Selected extract:
******************************

Here’s media titan Barry Diller being all doom and gloom when forecasting Hollywood’s future, that is, if the writers and actors’ strikes are not resolved soon.
Appearing on CBS’ Face the Nation Sunday, Diller — who previously served as CEO for Paramount and 20th Century Fox — believes the SAG-AFTRA and Writers Guild of America strikes are a “perfect storm” of an apocalyptic nature.
You had Covid, which sent people home to watch streaming television and killed theaters. You’ve had the results of huge investments in streaming which have produced all these losses for all these companies that are now kind of retrenching. So at this moment, it’s kind of a perfect storm.
Diller believes that if a settlement is not reached by the September 1st deadline then it could spell the end of the Hollywood machine, as we know it:
“Who cares about Hollywood? Who cares about it? But the truth is, this is a huge business! Both domestically and for world exporters. … But these conditions will potentially produce an absolute collapse of an entire industry.
Diller is referencing to the audiences total disinterest in Hollywood infighting for more money. On the surface, both studios and strikers look out of touch to the mainstream public, which has already souring on movies as a whole — as you can attest by this summer’s epidemic of “flopbusters.”

******************************

Stored data:
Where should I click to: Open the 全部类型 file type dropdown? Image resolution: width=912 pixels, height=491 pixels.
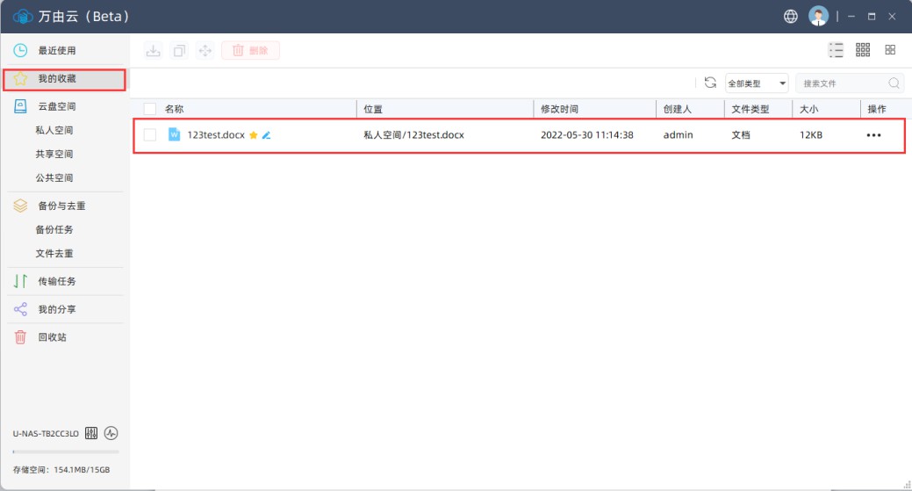[x=757, y=83]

******************************

Exercise requirements:
1. In the Barry Diller article, what deadline does Diller give for reaching a settlement?
2. Reproduce the Barry Diller article word for word between "Here’s media titan" and "not resolved soon.", inclusive.
3. Write what follows the last sentence of the Barry Diller article.

Responses by task:
1. September 1st

2.
Here’s media titan Barry Diller being all doom and gloom when forecasting Hollywood’s future, that is, if the writers and actors’ strikes are not resolved soon.

3.
Diller believes that there won’t be a deal reached by the fall and he blames numerous things for that. It doesn’t help that Disney CEO Bob Iger decided yo publicly call the demands from actors and writers “disturbing.” Iger’s current annual salary is a measly $195 million …
“Everybody’s probably overpaid at the top end,” Diller said. “The one idea I had is to say, as a good faith measure, both the executives and the most-paid actors should take a 25 percent pay cut to try and narrow the difference between those who get highly paid and those that don’t.”
Yeah, that ain’t happening.
Diller’s comments come after Nicolas Winding Refn’s dire outlook of the strike (via IndieWire). The Danish auteur admitted to being “all for” the cleansing of the industry — “Burn it all down to make it emerge again,” he said.